- [Document text]:
»»

The horse was named by European explorers after its home region Riwoche County in northeastern Tibet. The breed was first observed by non-Tibetans in 1995 in an isolated, 27 km-long valley, reachable only by crossing a 5000 m mountain pass, by a team of explorers led by the French ethnologist Michel Peissel. While on an expedition to study another horse breed that Peissel had previously observed in 1993, the Nangchen horse, he came upon a number of small horses in an isolated valley in the Riwoche region of Tibet. These animals were unknown to the rest of the world but familiar to and used by the local Bon-po people. Peissel and his crew obtained blood samples from the herd for DNA testing; the samples were given to Steven Harrison, a geneticist at the Royal Agricultural College in Cirencester, England.

A British equine psychologist accompanying the expedition, Dr. Ignasi Casas, theorized that the Riwoche horse was a relict population of wild horses, as they had been living in near-complete isolation from other breeds for a very long time. Other hypotheses suggested that they are an evolutionary link between the prehistoric horse and the domesticated horse, but testing did not reveal any appropriate genetic divergence from other horses, which was in line with news reports that the horses were domesticated and used as pack and riding animals by the local residents. Peissel noted the phenotypical resemblance of the Riwoche horse to the Przewalski's horse, but expressed a strong belief that the two are not closely related. Pointing out that the breed's isolation preserved its characteristics, Casas said, "It looks very primitive and very tough. Horses in the adjacent areas are very different." Casas suggested that one explanation for their archaic form was because the valley where they were found is closed off on both sides by very tall passes that rose to an altitude where horses were unlikely to migrate naturally because there was nothing to eat.

Peissel told The New York Times, "They looked completely archaic, like the horses in prehistoric cave paintings. We thought it was just a freak, then we saw they were all alike." He added to Time magazine, "The beige coat, black and bristly mane and the stripes on its back legs and back are similar to [features of] the most ancient breeds we know. The angular shape of the body, and the head in particular, is like that of the horses found in the Stone Age cave paintings." He told CNN, "It took me two years to get permission to go to that area, and it will be very difficult to get permission to go back and export them. As you know, Tibet is occupied by the Chinese and they're not very keen on foreigners visiting these remote areas."

««

- [Data extracts]:

»»

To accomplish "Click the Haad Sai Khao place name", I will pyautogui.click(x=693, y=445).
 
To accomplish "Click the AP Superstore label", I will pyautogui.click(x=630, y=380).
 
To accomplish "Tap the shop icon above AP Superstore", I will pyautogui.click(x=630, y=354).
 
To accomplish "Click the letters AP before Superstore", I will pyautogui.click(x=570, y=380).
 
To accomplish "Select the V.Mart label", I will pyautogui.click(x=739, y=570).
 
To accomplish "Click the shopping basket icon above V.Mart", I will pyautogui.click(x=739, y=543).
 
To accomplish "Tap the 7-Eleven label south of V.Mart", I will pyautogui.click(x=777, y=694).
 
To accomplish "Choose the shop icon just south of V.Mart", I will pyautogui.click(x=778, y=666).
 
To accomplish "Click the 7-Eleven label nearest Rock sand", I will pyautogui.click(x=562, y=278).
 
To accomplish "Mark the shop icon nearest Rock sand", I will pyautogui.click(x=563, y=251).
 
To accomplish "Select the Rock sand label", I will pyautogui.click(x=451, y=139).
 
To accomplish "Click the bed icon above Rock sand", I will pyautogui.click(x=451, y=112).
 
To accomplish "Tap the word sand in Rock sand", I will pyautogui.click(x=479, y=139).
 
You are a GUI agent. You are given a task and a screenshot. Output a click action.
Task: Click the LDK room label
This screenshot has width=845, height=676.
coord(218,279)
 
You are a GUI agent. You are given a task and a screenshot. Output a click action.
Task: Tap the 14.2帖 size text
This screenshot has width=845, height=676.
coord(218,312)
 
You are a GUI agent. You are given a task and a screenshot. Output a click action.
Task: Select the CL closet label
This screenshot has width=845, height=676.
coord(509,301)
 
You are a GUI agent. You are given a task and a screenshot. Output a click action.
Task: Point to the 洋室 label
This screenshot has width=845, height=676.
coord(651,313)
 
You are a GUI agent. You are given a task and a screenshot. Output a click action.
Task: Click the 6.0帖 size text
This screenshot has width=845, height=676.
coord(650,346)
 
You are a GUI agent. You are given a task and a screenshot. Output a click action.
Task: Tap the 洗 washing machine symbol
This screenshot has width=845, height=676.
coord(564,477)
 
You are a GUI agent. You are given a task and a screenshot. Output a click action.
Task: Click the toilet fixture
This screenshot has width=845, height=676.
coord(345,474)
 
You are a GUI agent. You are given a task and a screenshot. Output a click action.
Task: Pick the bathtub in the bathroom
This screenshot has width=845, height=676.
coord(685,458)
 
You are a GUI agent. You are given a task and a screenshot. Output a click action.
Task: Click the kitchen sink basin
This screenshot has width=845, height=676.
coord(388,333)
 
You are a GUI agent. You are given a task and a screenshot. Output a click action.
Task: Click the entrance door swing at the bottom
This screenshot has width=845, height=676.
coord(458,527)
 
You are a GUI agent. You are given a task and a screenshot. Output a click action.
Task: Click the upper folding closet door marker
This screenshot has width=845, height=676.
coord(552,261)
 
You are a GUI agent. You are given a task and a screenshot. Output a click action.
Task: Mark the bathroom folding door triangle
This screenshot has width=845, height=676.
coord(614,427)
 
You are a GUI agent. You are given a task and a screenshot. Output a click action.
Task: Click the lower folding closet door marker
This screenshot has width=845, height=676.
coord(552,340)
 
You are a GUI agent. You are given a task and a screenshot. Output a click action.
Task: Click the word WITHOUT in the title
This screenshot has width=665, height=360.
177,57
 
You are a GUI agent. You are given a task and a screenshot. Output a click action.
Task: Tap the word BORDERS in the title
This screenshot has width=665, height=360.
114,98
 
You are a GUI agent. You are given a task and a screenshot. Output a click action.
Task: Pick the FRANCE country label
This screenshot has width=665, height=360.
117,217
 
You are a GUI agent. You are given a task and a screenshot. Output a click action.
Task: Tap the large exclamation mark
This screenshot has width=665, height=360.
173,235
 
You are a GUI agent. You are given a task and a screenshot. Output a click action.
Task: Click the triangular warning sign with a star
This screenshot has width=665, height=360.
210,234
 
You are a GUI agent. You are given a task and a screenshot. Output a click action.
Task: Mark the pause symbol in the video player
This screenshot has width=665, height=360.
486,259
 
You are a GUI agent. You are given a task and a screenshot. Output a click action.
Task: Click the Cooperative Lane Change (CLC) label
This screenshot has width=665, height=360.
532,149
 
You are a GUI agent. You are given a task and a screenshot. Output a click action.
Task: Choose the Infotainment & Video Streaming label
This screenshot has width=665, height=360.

««

- [What to do]:
- 1) Translate this sentence from the Riwoche horse passage into Spanish: "These animals were unknown to the rest of the world but familiar to and used by the local Bon-po people."
- 2) According to the Riwoche horse passage, who received the blood samples taken from the herd?
- 3) Write out the part of the Riwoche horse passage starting with "The horse was" and going on through "in Cirencester, England.".

- [Replies]:
- 1) Estos animales eran desconocidos para el resto del mundo, pero conocidos y utilizados por el pueblo bon-po local.

- 2) Steven Harrison, a geneticist at the Royal Agricultural College in Cirencester, England, received them.

- 3)
The horse was named by European explorers after its home region Riwoche County in northeastern Tibet. The breed was first observed by non-Tibetans in 1995 in an isolated, 27 km-long valley, reachable only by crossing a 5000 m mountain pass, by a team of explorers led by the French ethnologist Michel Peissel. While on an expedition to study another horse breed that Peissel had previously observed in 1993, the Nangchen horse, he came upon a number of small horses in an isolated valley in the Riwoche region of Tibet. These animals were unknown to the rest of the world but familiar to and used by the local Bon-po people. Peissel and his crew obtained blood samples from the herd for DNA testing; the samples were given to Steven Harrison, a geneticist at the Royal Agricultural College in Cirencester, England.